I am new to the area of NLP and sentiment analysis in particular. My goal is to train the Stanford CoreNLP sentiment model. I am aware that the sentences provided as training data should be in the following format.
(3 (2 (2 The) (2 Rock)) (4 (3 (2 is) (4 (2 destined) (2 (2 (2 (2 (2 to) (2 (2 be) (2 (2 the) (2 (2 21st) (2 (2 (2 Century) (2 's)) (2 (3 new) (2 (2 ``) (2 Conan)))))))) (2 '')) (2 and)) (3 (2 that) (3 (2 he) (3 (2 's) (3 (2 going) (3 (2 to) (4 (3 (2 make) (3 (3 (2 a) (3 splash)) (2 (2 even) (3 greater)))) (2 (2 than) (2 (2 (2 (2 (1 (2 Arnold) (2 Schwarzenegger)) (2 ,)) (2 (2 Jean-Claud) (2 (2 Van) (2 Damme)))) (2 or)) (2 (2 Steven) (2 Segal))))))))))))) (2 .)))
I am also aware that I can create the sentiment training model with my own training data using the following command.

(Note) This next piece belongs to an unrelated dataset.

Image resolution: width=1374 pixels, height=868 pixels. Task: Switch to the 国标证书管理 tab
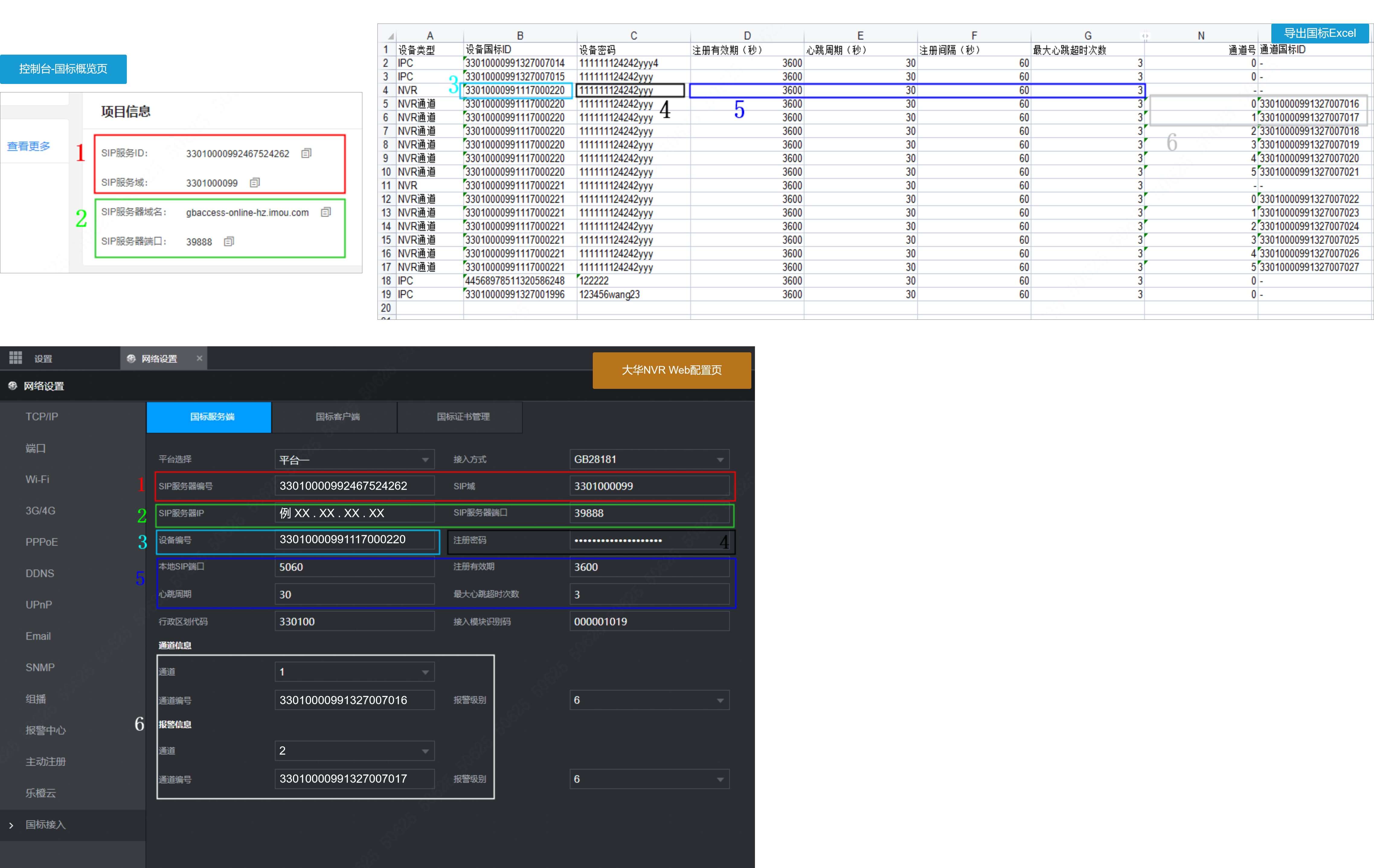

java -mx8g edu.stanford.nlp.sentiment.SentimentTraining -numHid 25 -trainPath train.txt -devPath dev.txt -train -model model.ser.gz
My question is, do I have access to the training data set that was used to train the model? If yes, then where can I find it? Also, is there a way I can append new sentences to the original training data set and create the train model?